§ BRIEF
Look through the listing below, and wherever a line has the string "next", copy it.

§ SOURCE DATA
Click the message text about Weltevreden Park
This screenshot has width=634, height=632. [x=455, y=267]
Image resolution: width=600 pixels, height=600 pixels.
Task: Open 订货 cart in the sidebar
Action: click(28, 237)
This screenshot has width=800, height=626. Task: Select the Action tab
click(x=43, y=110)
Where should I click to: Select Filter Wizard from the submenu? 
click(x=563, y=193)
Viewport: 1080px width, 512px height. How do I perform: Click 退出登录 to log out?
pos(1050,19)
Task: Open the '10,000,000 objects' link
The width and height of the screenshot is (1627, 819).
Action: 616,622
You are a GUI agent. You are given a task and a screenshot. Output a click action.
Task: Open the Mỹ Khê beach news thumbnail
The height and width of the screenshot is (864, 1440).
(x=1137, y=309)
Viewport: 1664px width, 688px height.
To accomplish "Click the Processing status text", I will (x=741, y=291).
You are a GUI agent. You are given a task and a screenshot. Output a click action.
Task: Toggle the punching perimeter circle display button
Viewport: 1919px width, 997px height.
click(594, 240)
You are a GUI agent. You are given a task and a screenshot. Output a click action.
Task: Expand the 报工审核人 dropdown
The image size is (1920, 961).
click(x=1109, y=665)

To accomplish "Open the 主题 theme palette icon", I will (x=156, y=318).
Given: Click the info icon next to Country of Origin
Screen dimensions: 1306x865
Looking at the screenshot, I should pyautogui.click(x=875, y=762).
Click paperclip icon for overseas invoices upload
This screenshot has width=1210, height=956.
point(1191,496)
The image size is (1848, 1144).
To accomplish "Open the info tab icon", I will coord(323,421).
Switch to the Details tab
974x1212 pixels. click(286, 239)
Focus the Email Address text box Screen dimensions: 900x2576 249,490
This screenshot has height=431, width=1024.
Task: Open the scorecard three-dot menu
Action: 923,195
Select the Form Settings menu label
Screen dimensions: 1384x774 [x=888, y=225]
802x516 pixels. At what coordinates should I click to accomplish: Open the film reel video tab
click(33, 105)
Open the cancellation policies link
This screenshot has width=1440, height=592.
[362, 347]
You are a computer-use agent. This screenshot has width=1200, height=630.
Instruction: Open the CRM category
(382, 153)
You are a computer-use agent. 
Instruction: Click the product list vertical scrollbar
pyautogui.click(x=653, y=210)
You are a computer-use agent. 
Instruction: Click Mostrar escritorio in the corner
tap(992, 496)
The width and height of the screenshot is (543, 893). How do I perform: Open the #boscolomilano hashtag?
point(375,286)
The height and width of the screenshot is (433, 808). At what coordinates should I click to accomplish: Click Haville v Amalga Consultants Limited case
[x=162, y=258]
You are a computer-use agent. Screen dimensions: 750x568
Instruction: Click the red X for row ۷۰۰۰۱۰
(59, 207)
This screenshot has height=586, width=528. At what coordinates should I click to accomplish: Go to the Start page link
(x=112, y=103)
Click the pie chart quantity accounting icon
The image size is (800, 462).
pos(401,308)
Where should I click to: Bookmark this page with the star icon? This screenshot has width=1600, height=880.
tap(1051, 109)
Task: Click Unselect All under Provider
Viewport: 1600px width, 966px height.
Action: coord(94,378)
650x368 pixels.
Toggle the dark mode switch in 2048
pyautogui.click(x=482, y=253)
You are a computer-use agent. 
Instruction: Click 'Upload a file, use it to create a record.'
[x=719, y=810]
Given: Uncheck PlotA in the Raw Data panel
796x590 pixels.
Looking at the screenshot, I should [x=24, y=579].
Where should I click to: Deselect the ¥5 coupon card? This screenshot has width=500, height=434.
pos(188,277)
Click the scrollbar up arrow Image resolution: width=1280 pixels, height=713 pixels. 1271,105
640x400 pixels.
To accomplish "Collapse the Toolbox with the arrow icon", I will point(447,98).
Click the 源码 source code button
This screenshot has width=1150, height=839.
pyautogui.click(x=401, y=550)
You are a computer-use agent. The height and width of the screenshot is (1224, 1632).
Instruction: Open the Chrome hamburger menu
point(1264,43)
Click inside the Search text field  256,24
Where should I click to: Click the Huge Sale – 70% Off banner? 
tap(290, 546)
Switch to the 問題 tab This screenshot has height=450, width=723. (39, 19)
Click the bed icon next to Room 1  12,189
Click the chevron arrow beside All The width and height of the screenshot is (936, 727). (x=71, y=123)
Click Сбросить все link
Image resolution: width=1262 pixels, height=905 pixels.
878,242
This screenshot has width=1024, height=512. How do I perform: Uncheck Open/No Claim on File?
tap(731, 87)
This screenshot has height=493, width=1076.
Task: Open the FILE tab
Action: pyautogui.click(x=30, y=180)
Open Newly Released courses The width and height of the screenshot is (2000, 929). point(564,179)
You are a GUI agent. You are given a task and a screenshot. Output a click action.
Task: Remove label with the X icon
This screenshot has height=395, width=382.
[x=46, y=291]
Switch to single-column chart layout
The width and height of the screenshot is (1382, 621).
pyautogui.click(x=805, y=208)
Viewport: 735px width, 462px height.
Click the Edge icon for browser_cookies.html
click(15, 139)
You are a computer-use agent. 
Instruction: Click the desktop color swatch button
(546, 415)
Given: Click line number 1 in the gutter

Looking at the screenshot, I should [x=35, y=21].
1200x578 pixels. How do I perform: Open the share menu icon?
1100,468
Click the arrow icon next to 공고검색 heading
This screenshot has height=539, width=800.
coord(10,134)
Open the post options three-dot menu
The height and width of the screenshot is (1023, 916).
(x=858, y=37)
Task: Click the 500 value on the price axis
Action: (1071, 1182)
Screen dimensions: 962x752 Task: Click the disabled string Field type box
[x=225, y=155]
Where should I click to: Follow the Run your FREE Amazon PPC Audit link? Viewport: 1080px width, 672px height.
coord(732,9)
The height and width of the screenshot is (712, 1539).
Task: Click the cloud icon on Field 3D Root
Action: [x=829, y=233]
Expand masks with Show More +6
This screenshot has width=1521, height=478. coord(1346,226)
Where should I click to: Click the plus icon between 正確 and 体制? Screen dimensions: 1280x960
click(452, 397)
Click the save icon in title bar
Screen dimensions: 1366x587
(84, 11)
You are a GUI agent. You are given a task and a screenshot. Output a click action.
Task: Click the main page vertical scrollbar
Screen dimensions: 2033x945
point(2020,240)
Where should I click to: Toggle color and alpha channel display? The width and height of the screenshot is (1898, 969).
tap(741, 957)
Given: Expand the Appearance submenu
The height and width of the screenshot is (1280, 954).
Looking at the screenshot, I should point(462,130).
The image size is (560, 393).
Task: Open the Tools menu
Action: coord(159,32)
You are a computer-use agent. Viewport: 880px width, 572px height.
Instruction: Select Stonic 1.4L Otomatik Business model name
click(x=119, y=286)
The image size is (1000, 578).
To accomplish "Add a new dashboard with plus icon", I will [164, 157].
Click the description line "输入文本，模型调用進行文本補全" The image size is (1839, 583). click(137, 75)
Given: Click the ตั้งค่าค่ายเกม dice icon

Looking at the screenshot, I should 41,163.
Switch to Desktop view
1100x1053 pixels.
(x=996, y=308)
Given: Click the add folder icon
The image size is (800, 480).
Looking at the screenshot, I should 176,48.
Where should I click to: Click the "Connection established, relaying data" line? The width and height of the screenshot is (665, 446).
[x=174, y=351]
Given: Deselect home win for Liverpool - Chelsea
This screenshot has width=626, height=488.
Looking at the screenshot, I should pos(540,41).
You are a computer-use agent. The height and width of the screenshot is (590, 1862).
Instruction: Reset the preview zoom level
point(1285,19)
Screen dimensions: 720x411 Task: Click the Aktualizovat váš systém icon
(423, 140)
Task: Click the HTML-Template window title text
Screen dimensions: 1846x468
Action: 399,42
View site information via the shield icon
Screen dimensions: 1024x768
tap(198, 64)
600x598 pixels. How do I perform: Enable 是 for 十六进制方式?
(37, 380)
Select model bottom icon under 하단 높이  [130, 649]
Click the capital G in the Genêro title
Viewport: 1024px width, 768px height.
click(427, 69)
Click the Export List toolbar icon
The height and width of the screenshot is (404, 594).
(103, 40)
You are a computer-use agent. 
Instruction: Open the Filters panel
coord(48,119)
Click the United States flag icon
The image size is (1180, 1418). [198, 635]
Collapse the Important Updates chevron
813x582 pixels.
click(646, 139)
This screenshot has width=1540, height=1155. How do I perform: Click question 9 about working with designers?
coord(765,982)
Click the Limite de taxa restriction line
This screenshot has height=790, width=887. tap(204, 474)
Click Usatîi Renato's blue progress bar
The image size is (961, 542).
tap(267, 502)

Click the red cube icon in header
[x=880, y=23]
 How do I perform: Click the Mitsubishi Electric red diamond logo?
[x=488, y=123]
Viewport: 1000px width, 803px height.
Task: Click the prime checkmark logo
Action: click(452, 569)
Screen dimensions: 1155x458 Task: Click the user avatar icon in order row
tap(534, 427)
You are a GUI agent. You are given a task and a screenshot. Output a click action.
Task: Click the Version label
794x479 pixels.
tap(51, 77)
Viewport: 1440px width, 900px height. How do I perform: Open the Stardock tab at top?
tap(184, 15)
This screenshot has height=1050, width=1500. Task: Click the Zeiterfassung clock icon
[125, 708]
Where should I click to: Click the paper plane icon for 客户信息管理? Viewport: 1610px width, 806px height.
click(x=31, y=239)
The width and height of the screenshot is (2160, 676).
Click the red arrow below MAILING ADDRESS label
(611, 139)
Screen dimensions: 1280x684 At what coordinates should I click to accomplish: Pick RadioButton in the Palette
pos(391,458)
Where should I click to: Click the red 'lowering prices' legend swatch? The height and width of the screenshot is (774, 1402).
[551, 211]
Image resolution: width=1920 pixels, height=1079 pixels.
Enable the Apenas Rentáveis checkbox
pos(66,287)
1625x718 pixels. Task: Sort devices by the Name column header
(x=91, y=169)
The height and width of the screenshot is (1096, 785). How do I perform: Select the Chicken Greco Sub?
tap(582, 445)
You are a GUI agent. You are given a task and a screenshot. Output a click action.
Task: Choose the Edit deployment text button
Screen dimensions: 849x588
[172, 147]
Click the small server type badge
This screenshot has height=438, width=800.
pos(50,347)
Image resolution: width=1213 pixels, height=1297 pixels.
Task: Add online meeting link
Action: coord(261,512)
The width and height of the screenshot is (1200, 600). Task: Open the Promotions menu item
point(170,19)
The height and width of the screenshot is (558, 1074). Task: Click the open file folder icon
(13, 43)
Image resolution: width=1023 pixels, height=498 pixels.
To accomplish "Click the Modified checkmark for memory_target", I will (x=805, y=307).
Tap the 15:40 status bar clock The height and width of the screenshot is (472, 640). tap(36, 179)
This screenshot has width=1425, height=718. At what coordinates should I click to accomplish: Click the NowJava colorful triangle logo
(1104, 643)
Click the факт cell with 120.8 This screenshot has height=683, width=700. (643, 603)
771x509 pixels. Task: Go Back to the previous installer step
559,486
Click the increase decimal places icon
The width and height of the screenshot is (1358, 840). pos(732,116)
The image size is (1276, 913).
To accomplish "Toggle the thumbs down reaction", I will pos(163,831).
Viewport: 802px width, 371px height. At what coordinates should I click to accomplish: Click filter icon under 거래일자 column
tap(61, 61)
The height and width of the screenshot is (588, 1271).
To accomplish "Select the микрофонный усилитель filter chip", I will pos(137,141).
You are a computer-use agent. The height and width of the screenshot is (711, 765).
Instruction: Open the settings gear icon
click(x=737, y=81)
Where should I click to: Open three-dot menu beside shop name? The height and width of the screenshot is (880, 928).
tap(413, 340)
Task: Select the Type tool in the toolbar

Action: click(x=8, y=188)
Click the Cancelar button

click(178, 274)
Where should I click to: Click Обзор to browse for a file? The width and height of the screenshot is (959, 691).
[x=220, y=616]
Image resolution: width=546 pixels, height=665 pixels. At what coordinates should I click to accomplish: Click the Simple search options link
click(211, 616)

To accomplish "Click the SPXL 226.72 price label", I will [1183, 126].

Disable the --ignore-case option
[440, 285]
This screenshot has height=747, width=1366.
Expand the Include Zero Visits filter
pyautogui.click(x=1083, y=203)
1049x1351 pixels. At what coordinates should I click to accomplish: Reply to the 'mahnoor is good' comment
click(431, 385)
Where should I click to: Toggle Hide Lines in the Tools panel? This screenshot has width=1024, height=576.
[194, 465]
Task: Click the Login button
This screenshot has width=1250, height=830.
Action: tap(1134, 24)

§ FINISHED TASK
Given: Click the info icon next to Country of Origin
Click the bed icon next to Room 1  12,189
Click the arrow icon next to 공고검색 heading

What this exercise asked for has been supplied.